人と場所のきわめて敬われるカイティアキ(守護者)とみなされることもあれば、一部の伝えにおいては危険で捕食的な存在——たとえば女を攫って妻とする——とみなされることもある。
姿
一定しない。鯨、鮫、蜥蜴、あるいは丸太のような姿で現れるとされる。
淡水のタニファは蜥蜴に似た姿、海のタニファは鯨か鮫の姿をとることが多い。
守護者としてのタニファ
多くの部族が、自らの守護者としてのタニファを持つ。
カヌーを導く。 移住の伝承において、タニファがカヌーをハワイキからニュージーランドへ導いたと語られる。ンガーティ・ファートゥアのタニファ、ワイカトのタニファなど、部族ごとに名がある。
川の主。 川のタニファは、その流域の守護者である。水の危険な場所を教え、あるいはそこを侵す者を罰する。
現代における位置
開発との衝突。 1990年代以降、道路や建設の計画に対して、その場所にタニファが住むという理由で反対が表明されることがあった。

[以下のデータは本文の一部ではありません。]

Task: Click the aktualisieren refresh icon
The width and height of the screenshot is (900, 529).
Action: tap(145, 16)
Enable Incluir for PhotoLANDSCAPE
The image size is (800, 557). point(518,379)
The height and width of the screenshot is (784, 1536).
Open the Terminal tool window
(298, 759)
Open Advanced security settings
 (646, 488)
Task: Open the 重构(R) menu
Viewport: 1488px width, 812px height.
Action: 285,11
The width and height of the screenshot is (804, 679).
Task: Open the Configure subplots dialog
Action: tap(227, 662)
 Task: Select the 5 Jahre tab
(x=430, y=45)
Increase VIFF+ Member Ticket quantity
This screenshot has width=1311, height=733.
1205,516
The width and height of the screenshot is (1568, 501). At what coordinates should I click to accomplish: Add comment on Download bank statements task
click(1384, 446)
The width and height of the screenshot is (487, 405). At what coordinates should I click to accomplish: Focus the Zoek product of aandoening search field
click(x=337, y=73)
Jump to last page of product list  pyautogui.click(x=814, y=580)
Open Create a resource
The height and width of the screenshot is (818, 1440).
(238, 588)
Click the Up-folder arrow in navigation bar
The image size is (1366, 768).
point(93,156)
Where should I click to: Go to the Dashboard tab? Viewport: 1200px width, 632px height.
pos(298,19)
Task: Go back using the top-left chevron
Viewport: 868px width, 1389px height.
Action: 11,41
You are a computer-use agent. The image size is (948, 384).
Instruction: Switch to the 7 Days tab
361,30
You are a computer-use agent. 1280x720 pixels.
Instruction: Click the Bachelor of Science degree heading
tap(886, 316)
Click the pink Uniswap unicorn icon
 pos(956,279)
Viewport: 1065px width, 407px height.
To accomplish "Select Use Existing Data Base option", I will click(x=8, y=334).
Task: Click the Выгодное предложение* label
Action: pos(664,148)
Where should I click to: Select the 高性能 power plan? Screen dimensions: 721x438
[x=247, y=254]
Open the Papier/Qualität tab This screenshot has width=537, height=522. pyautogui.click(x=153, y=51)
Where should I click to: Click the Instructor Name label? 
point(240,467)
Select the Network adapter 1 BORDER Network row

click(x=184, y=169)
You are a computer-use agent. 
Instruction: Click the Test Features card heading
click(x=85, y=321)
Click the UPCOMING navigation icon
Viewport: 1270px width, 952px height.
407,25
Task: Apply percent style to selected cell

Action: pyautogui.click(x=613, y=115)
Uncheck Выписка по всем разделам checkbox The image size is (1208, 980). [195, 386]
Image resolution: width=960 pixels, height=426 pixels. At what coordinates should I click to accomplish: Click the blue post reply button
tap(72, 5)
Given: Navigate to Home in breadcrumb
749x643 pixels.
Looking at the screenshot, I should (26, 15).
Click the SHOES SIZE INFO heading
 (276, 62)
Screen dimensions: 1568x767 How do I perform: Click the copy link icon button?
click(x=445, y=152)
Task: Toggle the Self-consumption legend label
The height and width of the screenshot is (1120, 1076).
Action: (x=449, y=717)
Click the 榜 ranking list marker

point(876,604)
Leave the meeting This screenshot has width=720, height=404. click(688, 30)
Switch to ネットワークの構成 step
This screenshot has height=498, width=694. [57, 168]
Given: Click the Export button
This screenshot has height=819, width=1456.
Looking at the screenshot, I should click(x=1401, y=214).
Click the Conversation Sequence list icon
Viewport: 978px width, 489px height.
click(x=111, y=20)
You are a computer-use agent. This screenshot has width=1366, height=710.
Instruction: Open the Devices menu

2002年、ワイカトの高速道路計画に対してンガーティ・ナホが唱えたタニファの存在は、全国的な議論になった。
伝統的知識の位置。 この議論は、先住民の伝統的な信仰を現代の法と行政がどう扱うかという問題を提起した。
タニファが住むとされる場所は、実際に危険な水域であることが多い。伝承が環境の知識を保存しているという指摘もある。
図像と象徴
固有の図像は伝わらず、本サイトも主画像を掲げない。マラエ(集会所)の彫刻に、タニファを表す図案が用いられる。
関わる伝承
カイティアキ(守護者)の観念に属する。
文化的足跡
「タニファ」は今日のニュージーランド英語において、卓越した人物を指す比喩としても用いられる。
なおマオリとハワイの伝統は今日も継承されている生きた文化であり、本項の記述はその神格の伝承に関する学術的な整理である。